(Pause for laughter.)
Blackboard is a disruptive technology? Okay, maybe it does technically fit one definition. But what about the spirit of disruption? What about finding new, innovative uses for existing technologies, and creating new ones to meet specific needs of the educational community?
Apparently, innovation isn’t really that important. Michael L. Chasen, Blackboard’s president and CEO, asserts that “we are teaching and learning in much the same way we have for centuries.” I wonder what students in Barbara Ganley‘s writing classes, Graham Stanley‘s ESL/EFL classes, my colleague Barbara Sawhill‘s Spanish classes, or Ewan McIntosh‘s French and German classes would have to say about that?
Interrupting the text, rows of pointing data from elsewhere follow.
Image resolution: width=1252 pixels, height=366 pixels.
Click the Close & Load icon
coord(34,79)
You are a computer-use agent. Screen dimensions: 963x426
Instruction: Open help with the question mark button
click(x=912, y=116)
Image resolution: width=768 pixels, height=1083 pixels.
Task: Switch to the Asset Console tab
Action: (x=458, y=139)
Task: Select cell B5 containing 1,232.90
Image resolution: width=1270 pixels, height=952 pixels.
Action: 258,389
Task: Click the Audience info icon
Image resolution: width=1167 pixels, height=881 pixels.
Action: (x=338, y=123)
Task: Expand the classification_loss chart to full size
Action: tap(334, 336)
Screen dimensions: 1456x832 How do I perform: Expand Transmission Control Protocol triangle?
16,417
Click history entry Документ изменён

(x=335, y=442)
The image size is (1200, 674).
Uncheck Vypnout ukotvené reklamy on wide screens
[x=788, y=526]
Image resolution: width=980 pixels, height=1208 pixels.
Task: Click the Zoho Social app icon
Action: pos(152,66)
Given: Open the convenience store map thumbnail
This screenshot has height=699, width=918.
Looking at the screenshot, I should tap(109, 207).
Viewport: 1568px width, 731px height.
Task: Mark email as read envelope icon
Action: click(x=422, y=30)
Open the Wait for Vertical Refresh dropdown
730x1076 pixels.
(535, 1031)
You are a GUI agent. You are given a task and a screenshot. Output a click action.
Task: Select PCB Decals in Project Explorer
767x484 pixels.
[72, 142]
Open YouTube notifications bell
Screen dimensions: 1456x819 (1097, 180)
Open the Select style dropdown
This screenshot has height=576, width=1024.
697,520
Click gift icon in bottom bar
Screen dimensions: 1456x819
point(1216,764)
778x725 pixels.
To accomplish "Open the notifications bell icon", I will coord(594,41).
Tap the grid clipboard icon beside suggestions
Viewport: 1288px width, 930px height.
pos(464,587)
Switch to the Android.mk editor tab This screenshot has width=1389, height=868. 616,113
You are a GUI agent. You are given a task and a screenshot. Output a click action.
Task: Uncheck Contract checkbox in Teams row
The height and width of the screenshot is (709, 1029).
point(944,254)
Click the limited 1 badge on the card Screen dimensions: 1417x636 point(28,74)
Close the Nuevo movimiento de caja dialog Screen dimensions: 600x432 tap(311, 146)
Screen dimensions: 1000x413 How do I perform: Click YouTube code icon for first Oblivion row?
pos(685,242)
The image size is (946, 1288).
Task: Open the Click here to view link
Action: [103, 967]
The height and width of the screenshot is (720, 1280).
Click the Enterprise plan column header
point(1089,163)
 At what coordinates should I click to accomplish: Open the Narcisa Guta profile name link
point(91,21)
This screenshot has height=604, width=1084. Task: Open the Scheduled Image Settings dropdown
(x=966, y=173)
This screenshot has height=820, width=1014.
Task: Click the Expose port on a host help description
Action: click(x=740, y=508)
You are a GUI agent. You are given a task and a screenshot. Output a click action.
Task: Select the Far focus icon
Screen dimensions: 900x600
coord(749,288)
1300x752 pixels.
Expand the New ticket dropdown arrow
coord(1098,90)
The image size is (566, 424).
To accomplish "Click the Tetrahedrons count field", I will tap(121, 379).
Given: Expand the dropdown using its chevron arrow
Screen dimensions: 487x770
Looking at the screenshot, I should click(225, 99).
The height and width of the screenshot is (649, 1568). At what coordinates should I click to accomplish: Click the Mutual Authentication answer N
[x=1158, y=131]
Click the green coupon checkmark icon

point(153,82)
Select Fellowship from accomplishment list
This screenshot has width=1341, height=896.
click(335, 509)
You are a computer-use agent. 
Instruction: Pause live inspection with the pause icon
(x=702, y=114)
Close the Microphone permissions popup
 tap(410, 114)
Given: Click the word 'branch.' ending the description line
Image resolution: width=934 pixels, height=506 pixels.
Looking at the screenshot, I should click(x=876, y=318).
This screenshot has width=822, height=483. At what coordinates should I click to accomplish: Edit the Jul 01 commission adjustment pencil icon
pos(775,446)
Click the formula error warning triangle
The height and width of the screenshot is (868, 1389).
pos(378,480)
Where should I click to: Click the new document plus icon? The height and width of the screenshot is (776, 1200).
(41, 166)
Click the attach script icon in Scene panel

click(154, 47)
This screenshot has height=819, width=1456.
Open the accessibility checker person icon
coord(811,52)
Mr. Chasen goes on to say:
We [at Blackboard] don’t aim to replace the classroom. We’re not looking to revolutionize education.
Well that’s for darn sure. Blackboard, other LMS/CMS tools (I’m talking to you, too, Moodle), and technology in general
should not cannot replace the classroom or compensate for poor teaching strategies. The use of technology needs to be rooted in education, not the other way ’round. It doesn’t matter how far behind the US is in educational technology spending if the money’s not spent wisely and directed towards sound pedagogical purposes. We can, as Michael Feldstein suggests,
encourag[e] our fellow citizens in our respective countries –and around the world– to insist that our govenments fund infrastructure, teacher training, content development, and R&D for educational technology in a systematic way
but until we insist on the same systematic support for education itself, too many of our kids will still end up un- or under-prepared. Isn’t that what matters?